An old Atari 2600 game console beat ChatGPT at chess
Large AI language models have very little in common with real intelligence. This is proven by an experiment conducted by Citrix engineer Robert J. Caruso. He made ChatGPT compete in chess with an old Atari 2600 game console (via the Stella emulator). The Atari 2600 won. The engineer writes about this in his post on LinkedIn.
"ChatGPT got absolutely wrecked on the beginner level. This was after a conversation we had regarding the history of AI in Chess which led to it volunteering to play Atari Chess. It wanted to find out how quickly it could beat a game that only thinks 1-2 moves ahead on a 1.19 MHz CPU," writes Robert J. Caruso.
"Despite being given a baseline board layout to identify pieces, ChatGPT confused rooks for bishops, missed pawn forks, and repeatedly lost track of where pieces were — first blaming the Atari icons as too abstract to recognize, then faring no better even after switching to standard chess notation. It made enough blunders to get laughed out of a 3rd grade chess club."

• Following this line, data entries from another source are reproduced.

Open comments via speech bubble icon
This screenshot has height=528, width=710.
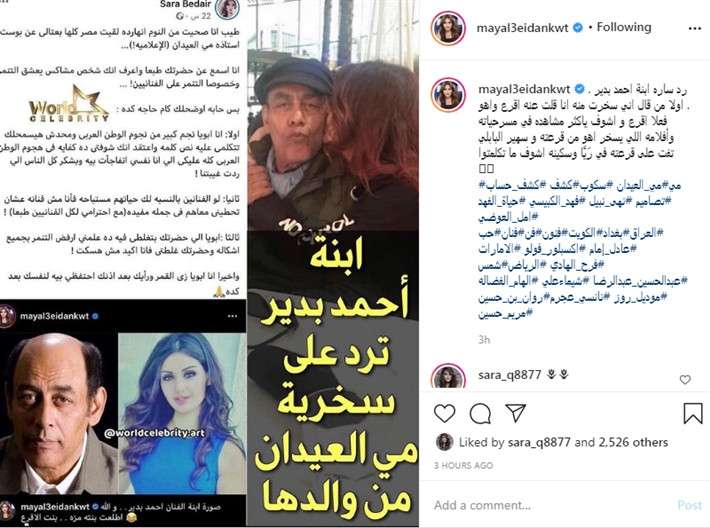[x=480, y=413]
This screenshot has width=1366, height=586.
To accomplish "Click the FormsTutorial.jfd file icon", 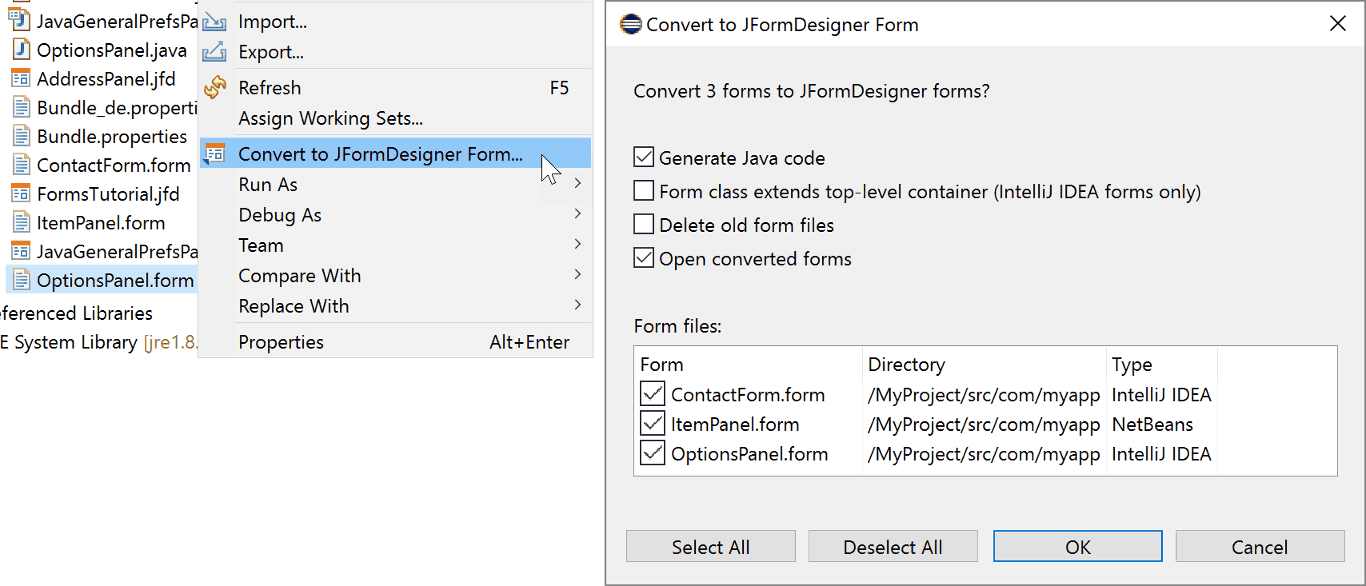I will point(21,193).
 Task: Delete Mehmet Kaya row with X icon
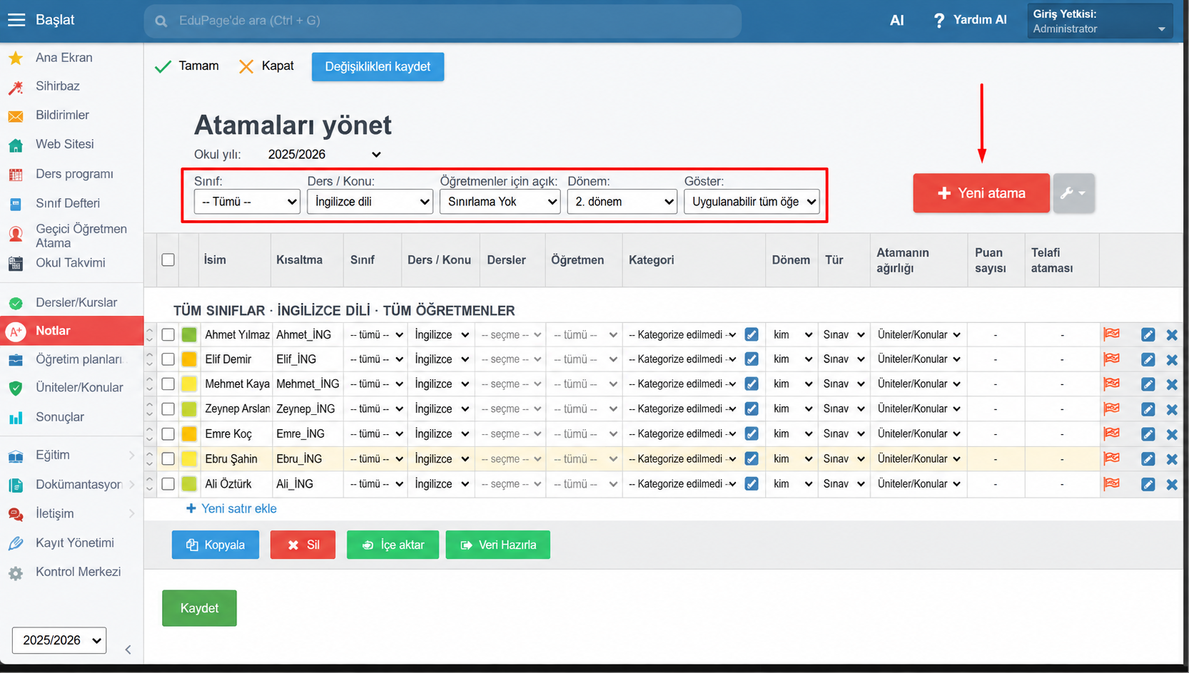1172,384
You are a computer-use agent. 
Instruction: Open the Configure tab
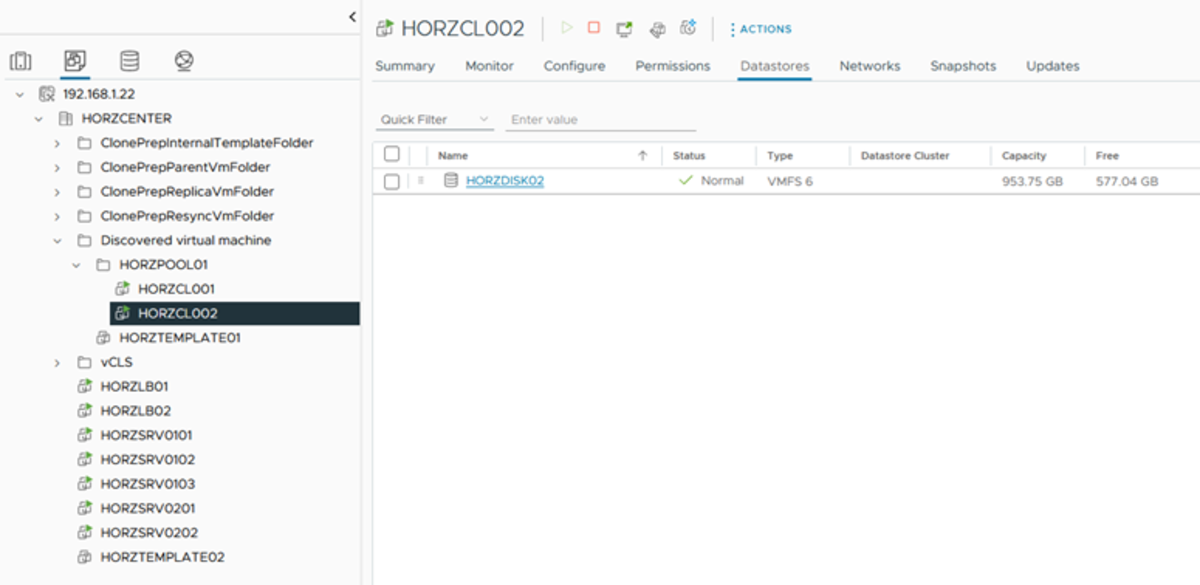tap(574, 66)
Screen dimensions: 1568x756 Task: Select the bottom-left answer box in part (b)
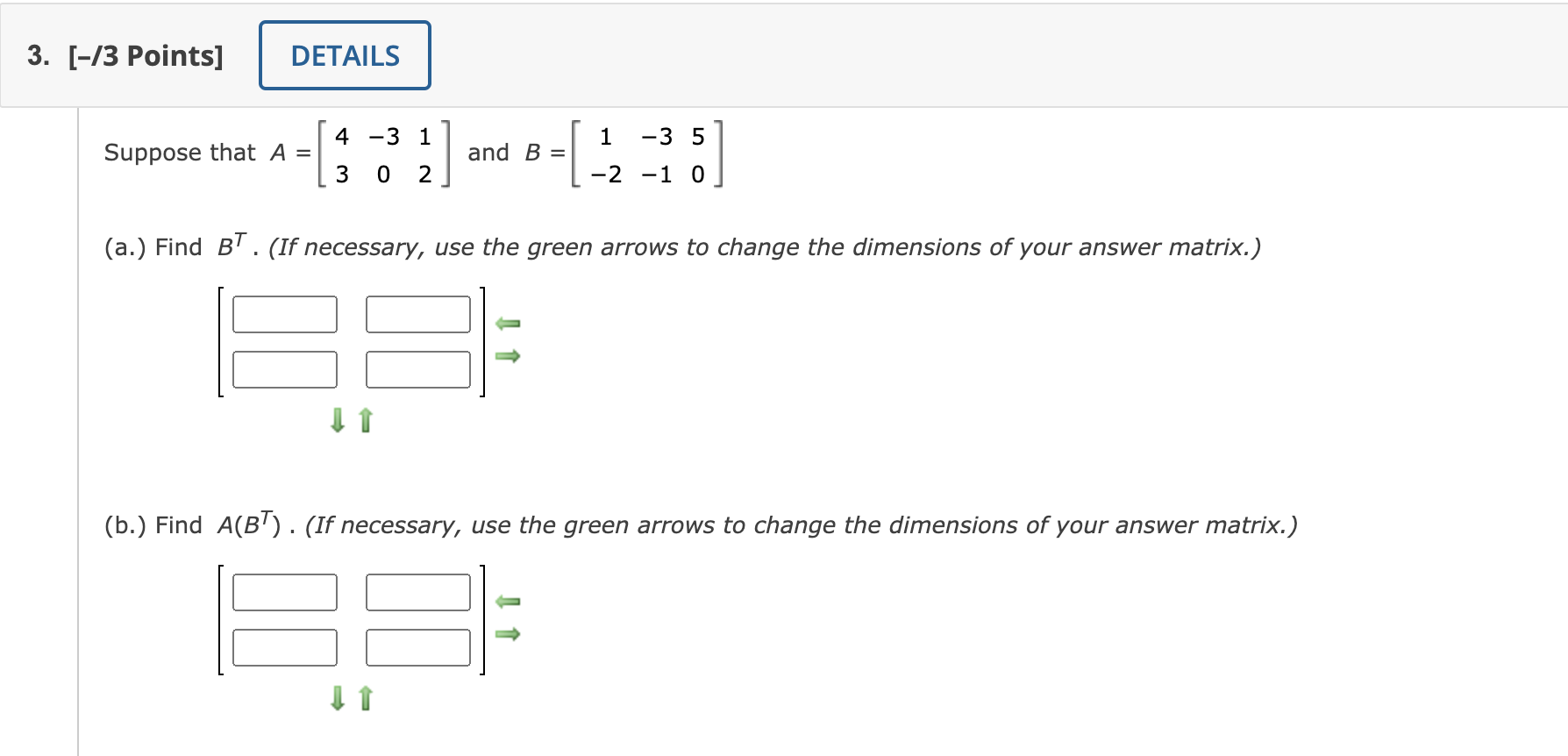[x=284, y=648]
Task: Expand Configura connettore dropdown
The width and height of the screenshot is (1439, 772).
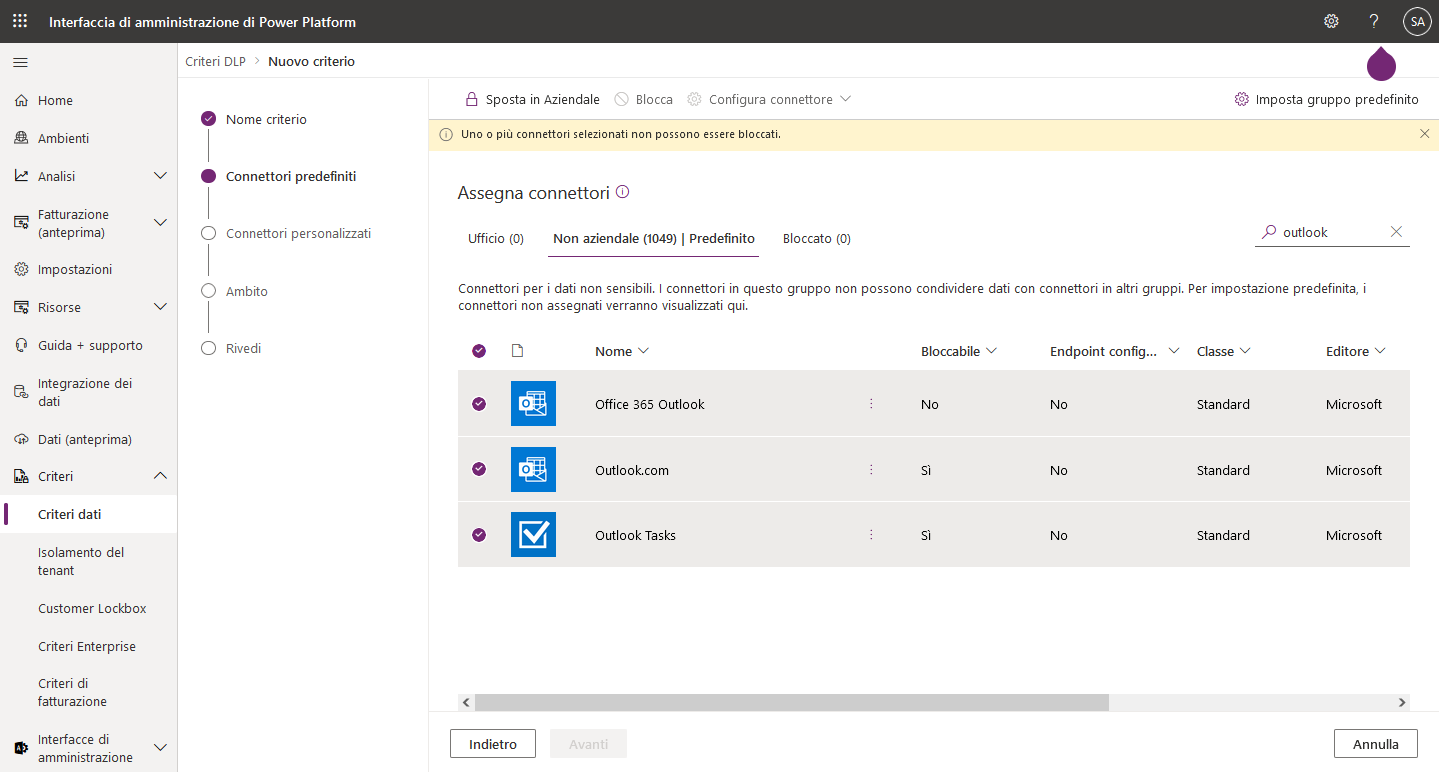Action: pyautogui.click(x=769, y=100)
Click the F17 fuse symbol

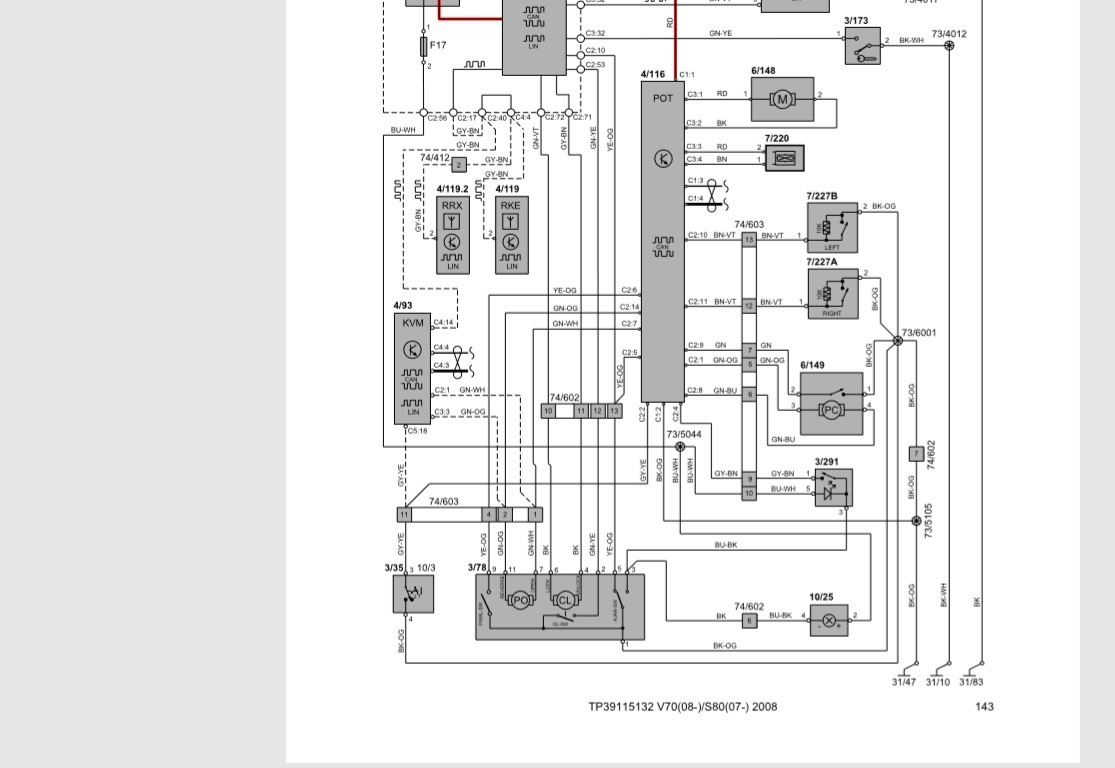pyautogui.click(x=423, y=46)
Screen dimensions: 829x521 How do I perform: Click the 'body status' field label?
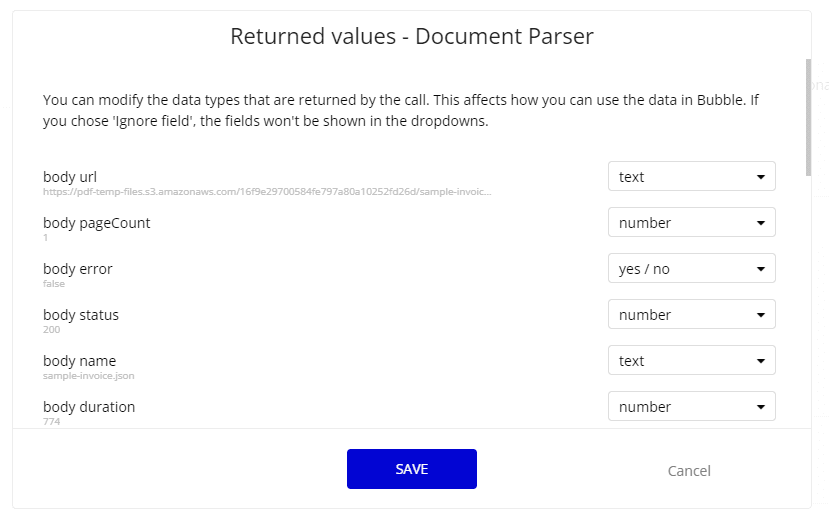point(80,315)
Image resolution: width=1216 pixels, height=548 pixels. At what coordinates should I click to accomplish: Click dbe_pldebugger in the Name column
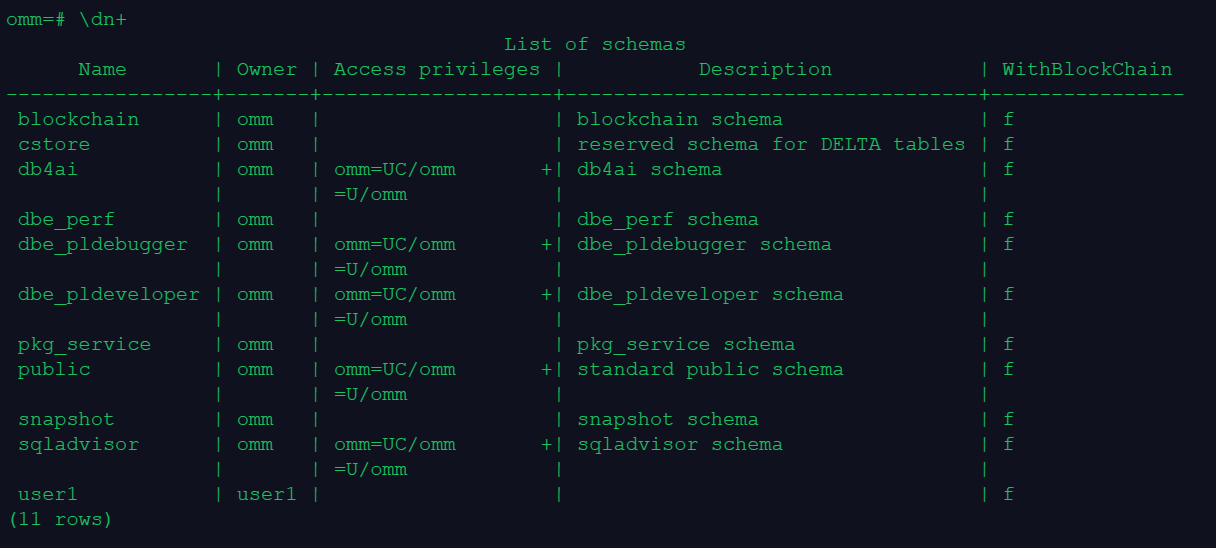[102, 244]
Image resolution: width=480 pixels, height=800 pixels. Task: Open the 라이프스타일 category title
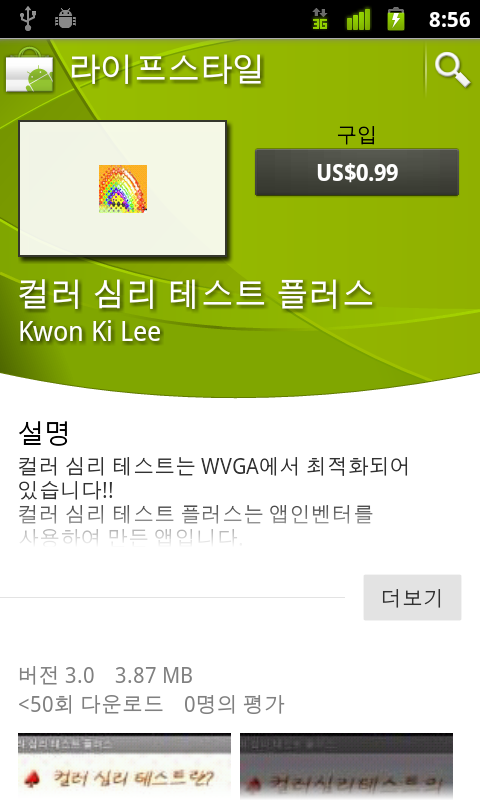166,70
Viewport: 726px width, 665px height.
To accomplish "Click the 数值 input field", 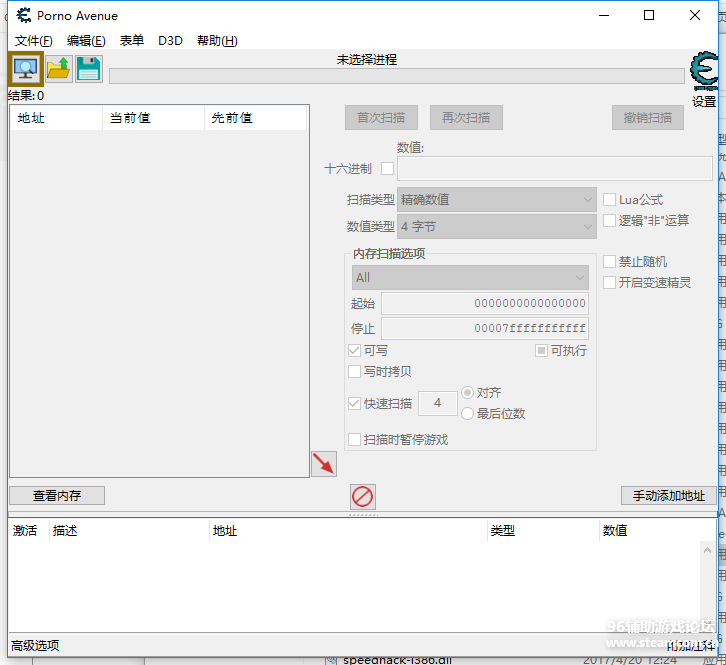I will pyautogui.click(x=554, y=168).
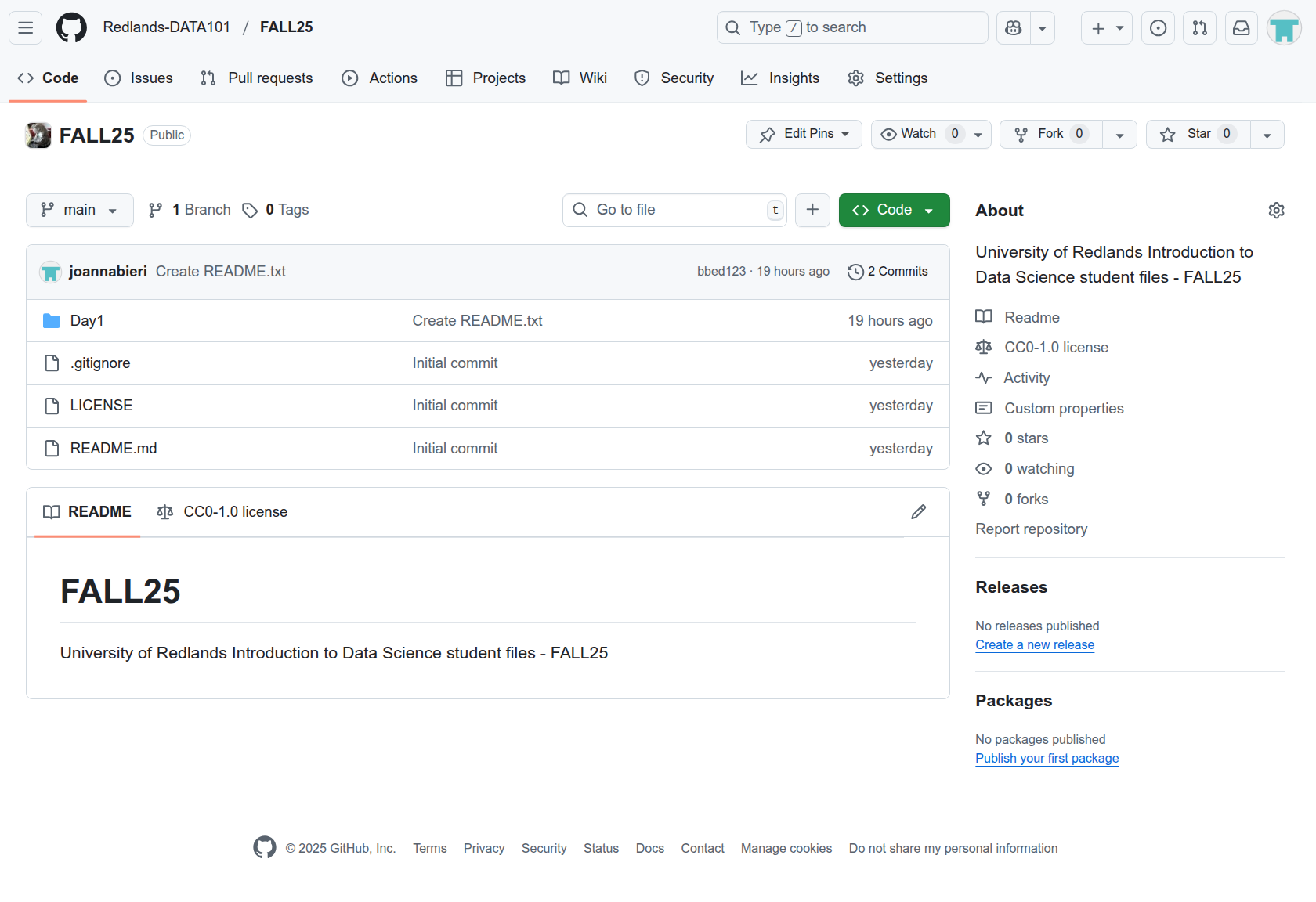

"Meanwhile, Atari’s humble 8-bit engine just did its thing. No language model. No flash. Just brute-force board evaluation and 1977 stubbornness."
"For 90 minutes, I had to stop it from making awful moves and correct its board awareness multiple times per turn. It kept promising it would improve "if we just started over." Eventually, even ChatGPT knew it was beat — and conceded with its head hung low," the engineer concludes.
Recall that the Atari 2600 game console was produced from 1977 to 1992. It had a MOS Technology 6507 processor with a frequency of 1.19 MHz, 128 bytes of RAM (just a byte, not even a kilobyte). Games were supplied on cartridges with 4 kB ROM. A total of 30 million Atari 2600 consoles were sold.
Chess for the Atari 2600 – Video Chess was created by programmers Larry Wagner and Bob Whitehead in 1979. Both programmers later worked at Activision.